In Emacs 29, ruby-mode has been split into a ruby-base-mode from which the original ruby-mode inherits, but there’s also a ruby-ts-mode now that uses Treesitter. I’ve tried it a bit and found it very promising, with still some quirks. Definitely something to keep an eye on in the future.

Hey Thank you for the init - I noticed that I was editing my de.yml in fundamental mode :slight_smile: so much better now. The C-m seems to be in place already in yaml-mode? And the shift region looks very useful too. Happy to see I am not alone. Heres my wallpaper for anyone interested - http://0x0.st/H2oJ.png (magnetic rails it seems)

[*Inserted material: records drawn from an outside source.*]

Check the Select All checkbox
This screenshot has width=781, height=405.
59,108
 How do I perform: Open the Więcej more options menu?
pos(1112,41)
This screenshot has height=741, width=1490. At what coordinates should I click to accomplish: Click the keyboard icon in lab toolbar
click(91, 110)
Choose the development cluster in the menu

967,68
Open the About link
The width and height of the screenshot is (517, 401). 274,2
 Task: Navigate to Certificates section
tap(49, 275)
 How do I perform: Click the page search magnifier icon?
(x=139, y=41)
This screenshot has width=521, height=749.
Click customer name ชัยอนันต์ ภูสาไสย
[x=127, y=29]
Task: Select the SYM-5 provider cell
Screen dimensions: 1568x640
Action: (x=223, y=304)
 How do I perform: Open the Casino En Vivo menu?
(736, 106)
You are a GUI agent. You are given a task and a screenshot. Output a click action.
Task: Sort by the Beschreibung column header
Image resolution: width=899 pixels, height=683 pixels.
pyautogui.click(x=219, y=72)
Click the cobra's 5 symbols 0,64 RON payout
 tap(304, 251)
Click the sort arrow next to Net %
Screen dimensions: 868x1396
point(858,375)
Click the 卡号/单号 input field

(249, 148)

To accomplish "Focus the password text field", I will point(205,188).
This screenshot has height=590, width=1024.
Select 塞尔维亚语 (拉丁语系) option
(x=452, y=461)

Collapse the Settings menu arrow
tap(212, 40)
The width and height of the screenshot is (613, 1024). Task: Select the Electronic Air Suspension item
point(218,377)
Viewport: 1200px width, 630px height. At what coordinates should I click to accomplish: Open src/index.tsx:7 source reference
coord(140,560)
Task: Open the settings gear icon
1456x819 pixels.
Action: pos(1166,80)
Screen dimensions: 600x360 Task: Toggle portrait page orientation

treesitter looks very nice yes. keeping an eye on it. ( I even got it installed for trying out but too happy with the current setup as a beginner).

I found now that learning ruby on rails with copilot and chatgpt4 might be a thing for people like me who are medium smart. Pretty satisfying to build something from formulating what I think I want, getting immediate feedback that works and explanations. Its really great because I have enough knowledge to suggest more DRY ways of doing something chatgpt suggested while not enough experience to get annoyed with the AI.

I upgraded to plus today and I am using xenodiums chatgpt-shell in emacs but I can’t get it to use the gpt-4 model, customize says I can customize the model value but it does not work. (there is no model 4) Sticking with 3.5-turbo at the moment and using the 4 droid in a browser. Early days but I will report back or blog about it hey.